I am presently implementing the serpent block cipher in C++ following the specifications. It's important to mention that I'm implementing the cipher in bitslice mode. You'll need the The full submission package of Serpent which contains the specification of the algorithm and the source code in C and Java.
Lets start with the key schedule algorithm at pages 6 and 7 of the paper. You'll see ${k_0 , k_1 , k_2 , k_3} = S3(w_0 , w_1 , w_2 , w_3)$ and the following equalities for k. $S_i$ is a S-Box for $i = 0,\ldots, 7$. Notice that those S-Boxes take 4 32-bit integers as input parameters and return 4 32-bit integers. This confuses me, because on page 3, they write that those S-Boxes take a 4-bit integer as input parameter and return a 4-bit integer.

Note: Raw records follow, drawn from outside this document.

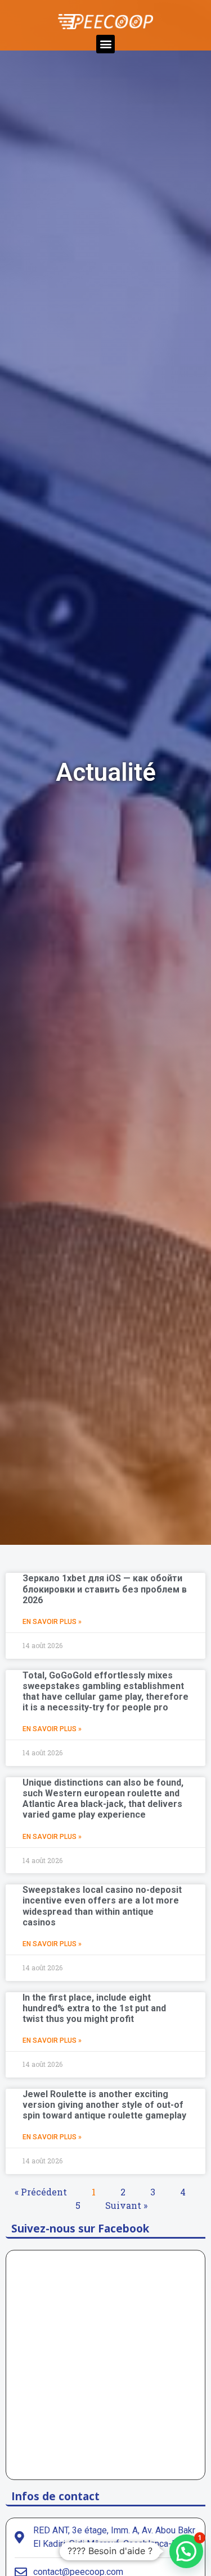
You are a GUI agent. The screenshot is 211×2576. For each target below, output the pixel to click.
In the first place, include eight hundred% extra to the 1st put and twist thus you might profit (94, 2008)
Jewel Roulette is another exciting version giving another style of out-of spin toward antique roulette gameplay (104, 2105)
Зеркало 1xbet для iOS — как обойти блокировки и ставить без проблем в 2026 (105, 1589)
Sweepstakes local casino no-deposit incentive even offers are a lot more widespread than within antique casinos (102, 1906)
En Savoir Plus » (52, 1622)
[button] (105, 44)
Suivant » (126, 2205)
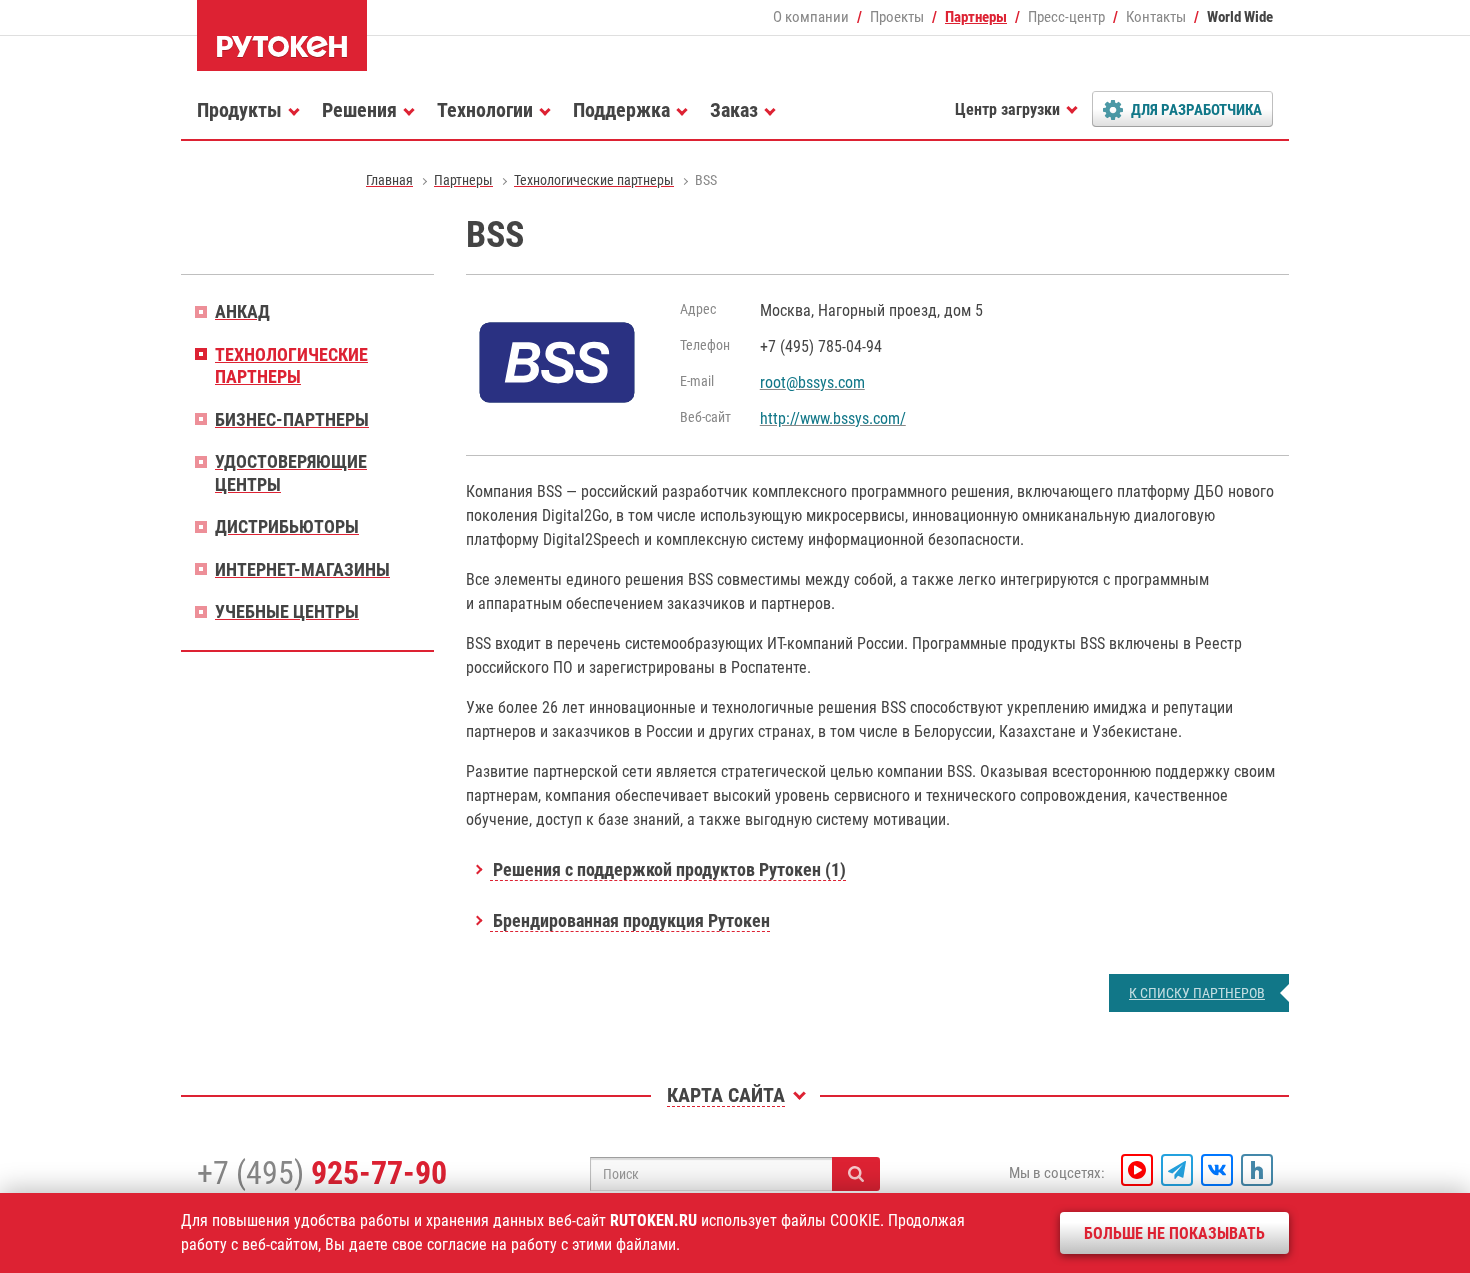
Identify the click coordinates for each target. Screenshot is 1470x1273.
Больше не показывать (1174, 1233)
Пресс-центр (1066, 17)
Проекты (897, 17)
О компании (811, 17)
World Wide (1240, 17)
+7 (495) (322, 1173)
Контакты (1156, 17)
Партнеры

If someone can help me to understand those S-Boxes, it will be very appreciated. I need to know how to build them by using the ones mentioned at page 21 (A.5).
Also, in the serpentsboxes.h file given in the package, I saw the following code :
/* S0: 3 8 15 1 10 6 5 11 14 13 4 2 7 0 9 12 */
/* depth = 5,7,4,2, Total gates=18 */
#define RND00(a,b,c,d,w,x,y,z) \
{ register unsigned long t02, t03, t05, t06, t07, t08, t09, t11, t12, t13, t14, t15, t17, t01;\
t01 = b ^ c ; \
t02 = a | d ; \
t03 = a ^ b ; \
z = t02 ^ t01; \
t05 = c | z ; \
t06 = a ^ d ; \
t07 = b | c ; \
t08 = d & t05; \
t09 = t03 & t07; \
y = t09 ^ t08; \
t11 = t09 & y ; \
t12 = c ^ d ; \
t13 = t07 ^ t11; \
t14 = b & t06; \
t15 = t06 ^ t13; \
w = ~ t15; \
t17 = w ^ t14; \
x = t12 ^ t17; }
Here, w,x,y,z are the output and a,b,c,d are the input integers. If I well understood, the RND00 function is equivalent to $S_0$. If it's true, how did they get that code working ?
Define 16 functions like this make the code longer and not really understandable. Is there another way to code those functions with clearer instructions more like what's explained in the paper ?
Another question : What's the difference between bitslice mode and non bitslice mode in terms of performance and utility ? Why should one will prefer one instead of the other one ?
As you can see, I really don't want to copy the code. My objectives are to understand every step of the cipher and write my own readable code (optimized in C++11) in which it'll be easy to understand and follow.